Opinion ID: 2103784
Heading Depth: 5
Heading Rank: 3

Heading: Medical Emergency Exceptions

Text: Finally, it is clear that the medical emergency exceptions are not narrowly tailored to advance the State's interests in maternal health. As the Court of Appeals noted, these medical emergency exceptions are too narrow to pass constitutional muster even under the less exacting undue burden standard. Casey, 505 U.S. at 880, 112 S.Ct. at 2822. The statutes contain two emergency medical exceptions, Tenn.Code Ann. § 39-15-202(d)(3) and -202(g). Subsection 202(d)(3) is a narrow provision addressing the waiting period and states that the two-day waiting period will not apply when the attending physician determines that a waiting period would endanger the life of the pregnant woman. Subsection 202(g) provides an exception to the informed consent and physician-only requirements and the two-day waiting period requirement when necessary to preserve the life of the pregnant woman.

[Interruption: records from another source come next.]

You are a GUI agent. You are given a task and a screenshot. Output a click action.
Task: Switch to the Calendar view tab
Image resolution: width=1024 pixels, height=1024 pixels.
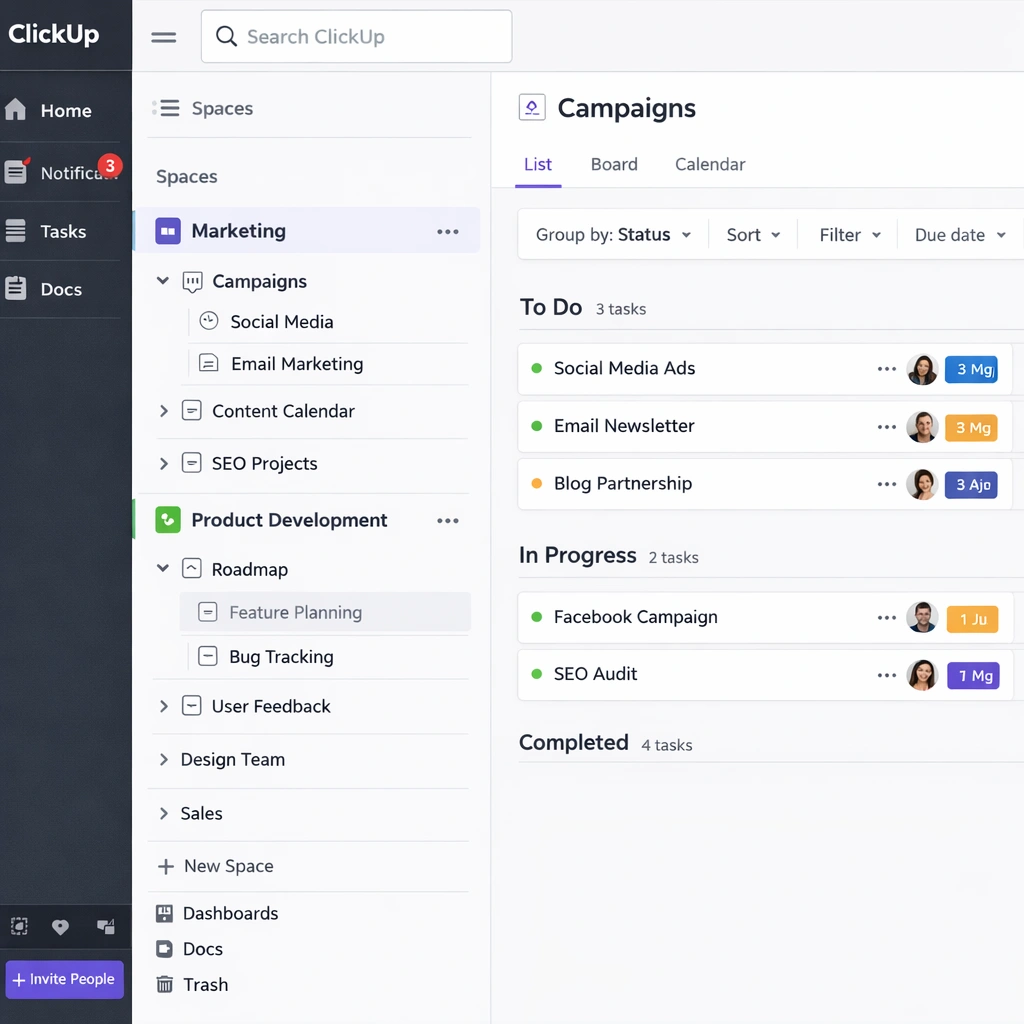tap(710, 165)
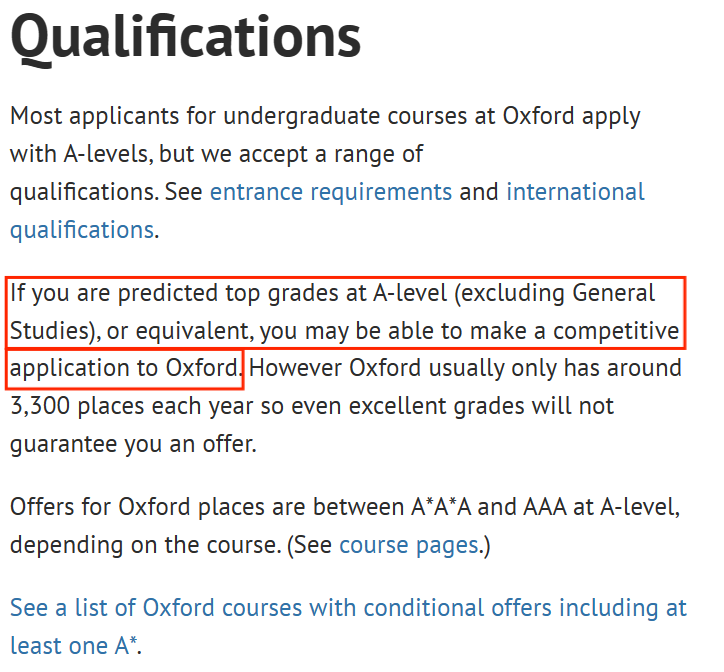
Task: Click the "A-levels" word in the first paragraph
Action: (x=108, y=154)

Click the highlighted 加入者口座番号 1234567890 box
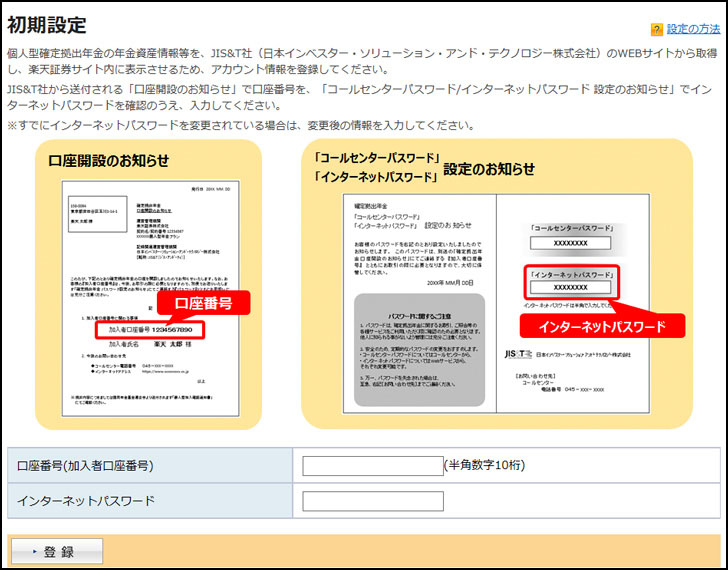(150, 329)
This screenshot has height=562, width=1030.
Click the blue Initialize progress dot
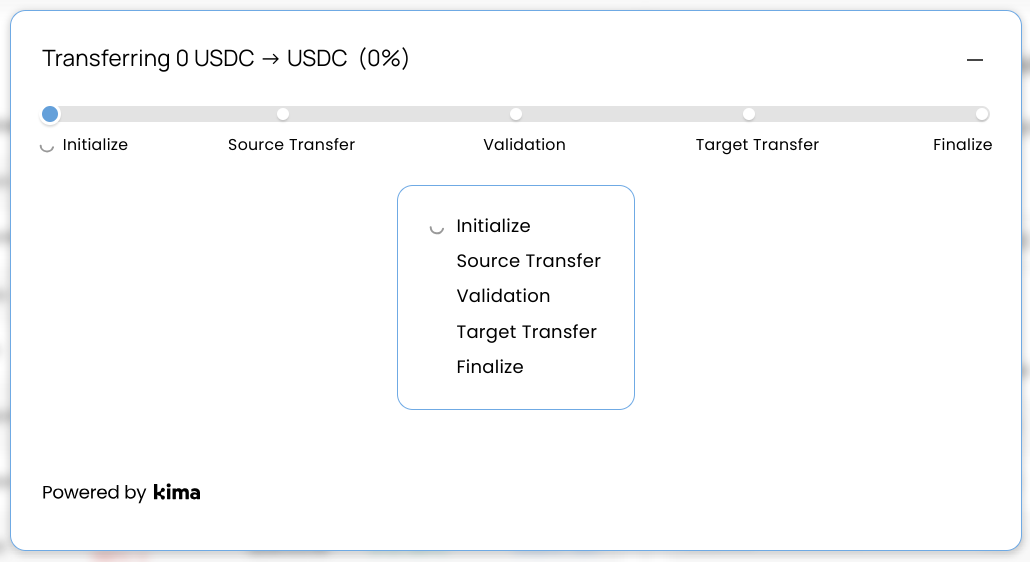click(50, 114)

We initially agree with Planned Parenthood and the Court of Appeals that both exceptions should be read to only cover circumstances where a woman's pregnancy is endangering her life. We decline to read the word life to mean life and health. If the legislature had intended these medical emergency exceptions to cover life and health it could have easily said so. See Tenn.Code Ann. § 39-15-201(c)(3) (medical emergency exception to prohibition against post-viability abortions if necessary to preserve the woman's life or health). It is well settled that when the words of a statute are plain, clear, and unambiguous, we merely look to the statute's plain language to interpret its meaning. E.g., Schering-Plough v. State Bd. of Equal., 999 S.W.2d 773, 775-76 (Tenn.1999). In our view, the legislature intended the medical emergency exceptions at issue to protect only the life, as opposed to the health, of the woman. As written, the medical emergency exceptions fail to pass constitutional muster. They impermissibly impinge upon a woman's fundamental procreational autonomy because they do not contain adequate provisions that will permit immediate abortions necessary to protect a woman's health. For this reason, they also fail to satisfy an undue burden analysis. See Stenberg v. Carhart, 530 U.S. at ___, 120 S.Ct. at 2613.